Reading passage -
***

How I Try to Make My Words and Meditations Acceptable to God

Woman praying with her eyes closed, hands held near her face

“May the words of my mouth and the meditation of my heart be acceptable before You, Adonai, my Rock and my Redeemer.” – Psalm 19:14

As Reform Jews, we may recognize this beautiful and important verse not only from the Tanach, but also from our siddur (prayer book), Mishkan Tfilah. Some of us might remember chanting these words in Hebrew during Shabbat services. This quote has had a long-lasting and important role in my life, going back more than a decade before I chose to convert to Judaism.

I grew up in the African Methodist Episcopal (AME) Church, the first independent black Christian denomination in the United States. My multiracial family and I would attend church every Sunday morning, and during the Call to Worship – AME’s version of the Bar’chu – we recited various Psalms and other verses from the Bible call-and-response style. One of the last verses we recited each Sunday was Psalm 19:14.

After I converted to Judaism, I was accepted into the Union for Reform Judaism’s 2018 JewV’Nation Fellowship Jews of Color Leadership Cohort. During our cohort’s first retreat of the year, one of the fellows led a portion of Friday evening’s Kabbalat Shabbat service. Toward the end, he mounted a giant piece of paper to the wall, upon which was written Psalm 19:14 in transliterated Hebrew:

Yihyu l’ratzon imrei fi v’hegyon libi l’fanecha, Adonai, tzuri v’goali.”

He began reciting it in English, and as soon as he said, “May the words of my mouth…” I felt an immediate, instant connection to my childhood church. When I joined with the other JewV’Nation fellows in singing it in Hebrew for the very first time, it was as though a bridge between my past and my present appeared out of nowhere. I found it comforting and validating to recite among other Jews of Color a verse I had learned in a black church.

***

Records provided -
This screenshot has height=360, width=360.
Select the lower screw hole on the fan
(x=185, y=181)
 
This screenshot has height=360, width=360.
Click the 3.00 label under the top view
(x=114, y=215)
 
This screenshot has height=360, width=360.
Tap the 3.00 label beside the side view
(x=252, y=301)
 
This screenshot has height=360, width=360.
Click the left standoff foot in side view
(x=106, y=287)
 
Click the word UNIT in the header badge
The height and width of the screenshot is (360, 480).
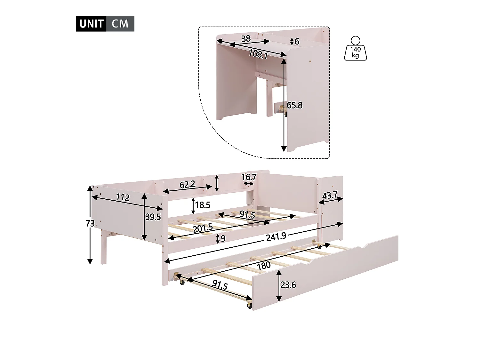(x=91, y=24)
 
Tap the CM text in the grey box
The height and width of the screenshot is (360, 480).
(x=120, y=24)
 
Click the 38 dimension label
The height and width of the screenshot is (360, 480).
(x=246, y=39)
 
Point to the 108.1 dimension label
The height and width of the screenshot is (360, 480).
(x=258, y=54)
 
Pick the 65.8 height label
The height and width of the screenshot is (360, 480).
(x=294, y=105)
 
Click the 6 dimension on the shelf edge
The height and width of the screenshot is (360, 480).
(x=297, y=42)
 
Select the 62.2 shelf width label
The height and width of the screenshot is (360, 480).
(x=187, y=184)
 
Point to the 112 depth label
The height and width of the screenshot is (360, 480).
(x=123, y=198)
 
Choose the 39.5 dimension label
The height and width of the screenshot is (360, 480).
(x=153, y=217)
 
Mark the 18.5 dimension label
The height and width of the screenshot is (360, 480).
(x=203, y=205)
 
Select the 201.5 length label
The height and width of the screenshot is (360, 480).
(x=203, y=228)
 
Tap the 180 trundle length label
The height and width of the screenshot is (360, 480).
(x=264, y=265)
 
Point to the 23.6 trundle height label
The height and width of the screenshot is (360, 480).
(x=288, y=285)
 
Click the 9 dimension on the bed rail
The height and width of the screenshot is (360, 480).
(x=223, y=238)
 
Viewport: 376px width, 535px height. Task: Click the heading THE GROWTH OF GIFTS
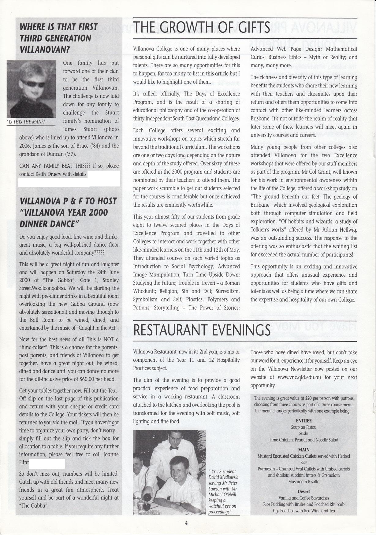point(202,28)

***

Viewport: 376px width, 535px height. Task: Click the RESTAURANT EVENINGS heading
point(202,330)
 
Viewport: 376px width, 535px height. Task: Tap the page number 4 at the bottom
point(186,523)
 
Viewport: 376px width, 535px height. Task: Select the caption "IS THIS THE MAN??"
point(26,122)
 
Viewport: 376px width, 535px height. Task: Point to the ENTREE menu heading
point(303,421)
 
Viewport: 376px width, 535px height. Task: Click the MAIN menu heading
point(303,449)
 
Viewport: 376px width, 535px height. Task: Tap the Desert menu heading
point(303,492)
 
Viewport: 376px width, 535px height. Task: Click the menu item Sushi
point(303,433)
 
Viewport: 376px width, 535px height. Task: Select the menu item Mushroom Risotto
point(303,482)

***

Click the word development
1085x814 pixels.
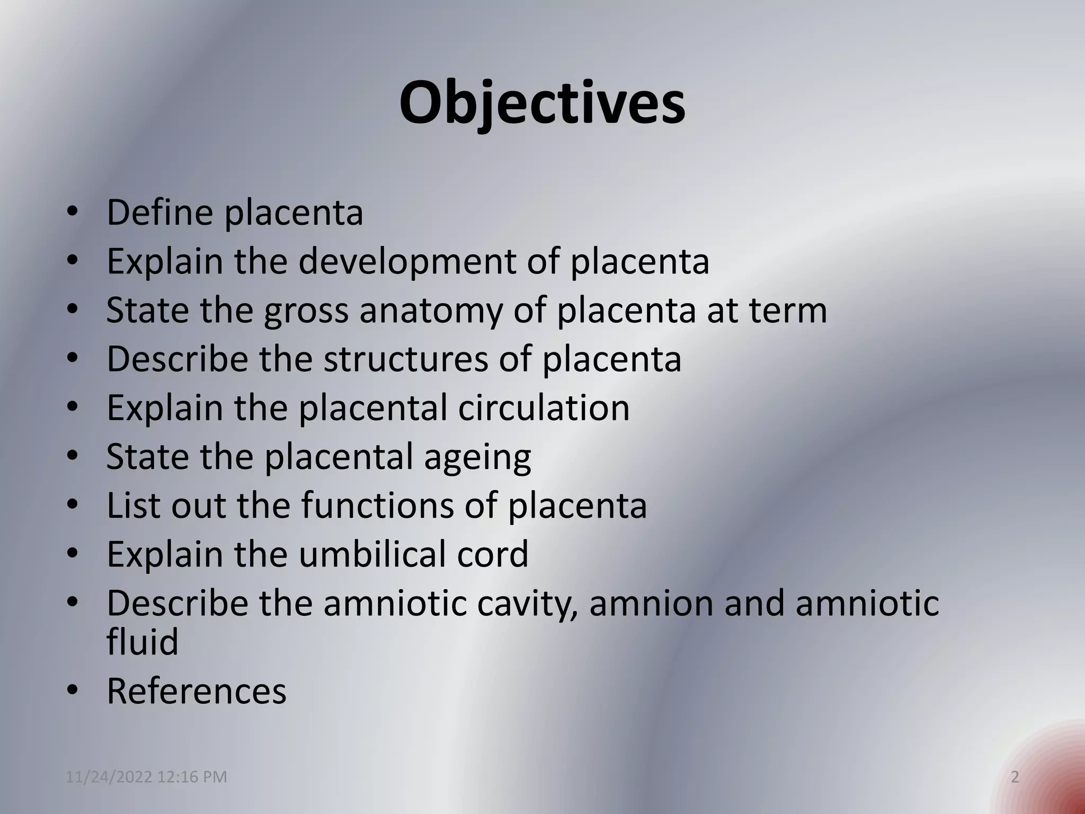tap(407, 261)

***

What to work on -
A) From the essay on Psalm 19:14, list every named prayer service or named part of a service.
B) Answer these questions using the essay on Psalm 19:14:
(i) In which church did the writer grow up?
(ii) In what year was the writer's JewV'Nation Fellowship cohort?
(iii) What is the name of the siddur the essay mentions?
C) Return the passage of the essay on Psalm 19:14 that begins at the words "How I Try to" and ends after the words "convert to Judaism.".

Correct answers -
A)
Shabbat services
Call to Worship
Bar'chu
Kabbalat Shabbat service

B)
(i) The African Methodist Episcopal (AME) Church
(ii) 2018
(iii) Mishkan Tfilah

C)
How I Try to Make My Words and Meditations Acceptable to God

Woman praying with her eyes closed, hands held near her face

“May the words of my mouth and the meditation of my heart be acceptable before You, Adonai, my Rock and my Redeemer.” – Psalm 19:14

As Reform Jews, we may recognize this beautiful and important verse not only from the Tanach, but also from our siddur (prayer book), Mishkan Tfilah. Some of us might remember chanting these words in Hebrew during Shabbat services. This quote has had a long-lasting and important role in my life, going back more than a decade before I chose to convert to Judaism.